# [Problem to work on]
Start to finish, repeat the records exactly.

# [Task material]
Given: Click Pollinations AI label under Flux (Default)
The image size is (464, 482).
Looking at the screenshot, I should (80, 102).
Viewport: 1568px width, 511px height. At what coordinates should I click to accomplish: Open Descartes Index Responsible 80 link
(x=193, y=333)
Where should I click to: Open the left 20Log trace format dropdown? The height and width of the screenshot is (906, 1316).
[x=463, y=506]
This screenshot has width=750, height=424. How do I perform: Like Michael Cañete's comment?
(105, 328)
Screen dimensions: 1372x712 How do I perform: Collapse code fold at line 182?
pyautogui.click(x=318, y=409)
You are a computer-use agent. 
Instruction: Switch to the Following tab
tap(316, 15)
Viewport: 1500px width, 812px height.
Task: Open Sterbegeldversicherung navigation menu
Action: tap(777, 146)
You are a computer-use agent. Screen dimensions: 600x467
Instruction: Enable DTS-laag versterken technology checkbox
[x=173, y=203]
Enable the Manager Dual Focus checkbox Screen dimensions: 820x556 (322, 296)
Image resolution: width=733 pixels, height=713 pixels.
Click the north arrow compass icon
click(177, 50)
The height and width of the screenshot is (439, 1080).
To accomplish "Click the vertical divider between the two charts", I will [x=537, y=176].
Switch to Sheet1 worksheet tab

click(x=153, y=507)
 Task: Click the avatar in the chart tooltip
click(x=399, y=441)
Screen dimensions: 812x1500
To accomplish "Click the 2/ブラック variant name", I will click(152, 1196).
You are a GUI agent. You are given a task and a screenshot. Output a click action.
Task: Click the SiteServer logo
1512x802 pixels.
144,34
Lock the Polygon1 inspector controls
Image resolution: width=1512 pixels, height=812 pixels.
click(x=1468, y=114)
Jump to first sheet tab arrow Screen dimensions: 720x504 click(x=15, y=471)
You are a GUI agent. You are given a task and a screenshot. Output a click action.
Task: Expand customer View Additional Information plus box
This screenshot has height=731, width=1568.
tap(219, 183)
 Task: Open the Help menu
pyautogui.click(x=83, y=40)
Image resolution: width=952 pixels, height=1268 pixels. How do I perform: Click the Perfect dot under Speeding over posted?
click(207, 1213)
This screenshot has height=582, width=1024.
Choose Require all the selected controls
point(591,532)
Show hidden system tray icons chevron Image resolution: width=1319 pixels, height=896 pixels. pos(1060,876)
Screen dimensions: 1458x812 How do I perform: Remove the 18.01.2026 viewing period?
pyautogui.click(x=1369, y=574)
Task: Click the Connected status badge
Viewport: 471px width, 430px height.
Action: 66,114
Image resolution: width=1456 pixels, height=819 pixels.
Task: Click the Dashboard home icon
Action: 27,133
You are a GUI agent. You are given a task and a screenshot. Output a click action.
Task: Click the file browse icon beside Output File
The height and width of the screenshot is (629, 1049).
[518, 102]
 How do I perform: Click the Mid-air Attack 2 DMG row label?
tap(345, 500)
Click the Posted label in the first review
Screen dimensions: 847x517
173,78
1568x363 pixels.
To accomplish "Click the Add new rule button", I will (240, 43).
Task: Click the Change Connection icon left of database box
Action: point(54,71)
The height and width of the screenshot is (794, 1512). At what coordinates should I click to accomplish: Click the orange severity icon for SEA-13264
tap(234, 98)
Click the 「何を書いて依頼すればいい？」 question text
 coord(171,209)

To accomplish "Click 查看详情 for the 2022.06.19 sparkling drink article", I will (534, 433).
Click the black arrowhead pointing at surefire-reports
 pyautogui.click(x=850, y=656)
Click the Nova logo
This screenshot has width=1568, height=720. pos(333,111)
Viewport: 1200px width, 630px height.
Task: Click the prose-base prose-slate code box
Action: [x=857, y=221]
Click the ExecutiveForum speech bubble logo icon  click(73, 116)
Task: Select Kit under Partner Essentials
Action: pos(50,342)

# [Exercise response]
Given: Click Pollinations AI label under Flux (Default)
The image size is (464, 482).
Looking at the screenshot, I should (80, 102).
Viewport: 1568px width, 511px height. At what coordinates should I click to accomplish: Open Descartes Index Responsible 80 link
(x=193, y=333)
Where should I click to: Open the left 20Log trace format dropdown? The height and width of the screenshot is (906, 1316).
[x=463, y=506]
This screenshot has width=750, height=424. How do I perform: Like Michael Cañete's comment?
(105, 328)
Screen dimensions: 1372x712 How do I perform: Collapse code fold at line 182?
pyautogui.click(x=318, y=409)
You are a computer-use agent. 
Instruction: Switch to the Following tab
tap(316, 15)
Viewport: 1500px width, 812px height.
Task: Open Sterbegeldversicherung navigation menu
Action: tap(777, 146)
You are a computer-use agent. Screen dimensions: 600x467
Instruction: Enable DTS-laag versterken technology checkbox
[x=173, y=203]
Enable the Manager Dual Focus checkbox Screen dimensions: 820x556 (322, 296)
Image resolution: width=733 pixels, height=713 pixels.
Click the north arrow compass icon
click(177, 50)
The height and width of the screenshot is (439, 1080).
To accomplish "Click the vertical divider between the two charts", I will [x=537, y=176].
Switch to Sheet1 worksheet tab

click(x=153, y=507)
 Task: Click the avatar in the chart tooltip
click(x=399, y=441)
Screen dimensions: 812x1500
To accomplish "Click the 2/ブラック variant name", I will click(152, 1196).
You are a GUI agent. You are given a task and a screenshot. Output a click action.
Task: Click the SiteServer logo
1512x802 pixels.
144,34
Lock the Polygon1 inspector controls
Image resolution: width=1512 pixels, height=812 pixels.
click(x=1468, y=114)
Jump to first sheet tab arrow Screen dimensions: 720x504 click(x=15, y=471)
You are a GUI agent. You are given a task and a screenshot. Output a click action.
Task: Expand customer View Additional Information plus box
This screenshot has height=731, width=1568.
tap(219, 183)
 Task: Open the Help menu
pyautogui.click(x=83, y=40)
Image resolution: width=952 pixels, height=1268 pixels. How do I perform: Click the Perfect dot under Speeding over posted?
click(207, 1213)
This screenshot has height=582, width=1024.
Choose Require all the selected controls
point(591,532)
Show hidden system tray icons chevron Image resolution: width=1319 pixels, height=896 pixels. pos(1060,876)
Screen dimensions: 1458x812 How do I perform: Remove the 18.01.2026 viewing period?
pyautogui.click(x=1369, y=574)
Task: Click the Connected status badge
Viewport: 471px width, 430px height.
Action: 66,114
Image resolution: width=1456 pixels, height=819 pixels.
Task: Click the Dashboard home icon
Action: 27,133
You are a GUI agent. You are given a task and a screenshot. Output a click action.
Task: Click the file browse icon beside Output File
The height and width of the screenshot is (629, 1049).
[518, 102]
 How do I perform: Click the Mid-air Attack 2 DMG row label?
tap(345, 500)
Click the Posted label in the first review
Screen dimensions: 847x517
173,78
1568x363 pixels.
To accomplish "Click the Add new rule button", I will (240, 43).
Task: Click the Change Connection icon left of database box
Action: point(54,71)
The height and width of the screenshot is (794, 1512). At what coordinates should I click to accomplish: Click the orange severity icon for SEA-13264
tap(234, 98)
Click the 「何を書いて依頼すればいい？」 question text
 coord(171,209)

To accomplish "Click 查看详情 for the 2022.06.19 sparkling drink article", I will (534, 433).
Click the black arrowhead pointing at surefire-reports
 pyautogui.click(x=850, y=656)
Click the Nova logo
This screenshot has width=1568, height=720. pos(333,111)
Viewport: 1200px width, 630px height.
Task: Click the prose-base prose-slate code box
Action: [x=857, y=221]
Click the ExecutiveForum speech bubble logo icon  click(73, 116)
Task: Select Kit under Partner Essentials
Action: pos(50,342)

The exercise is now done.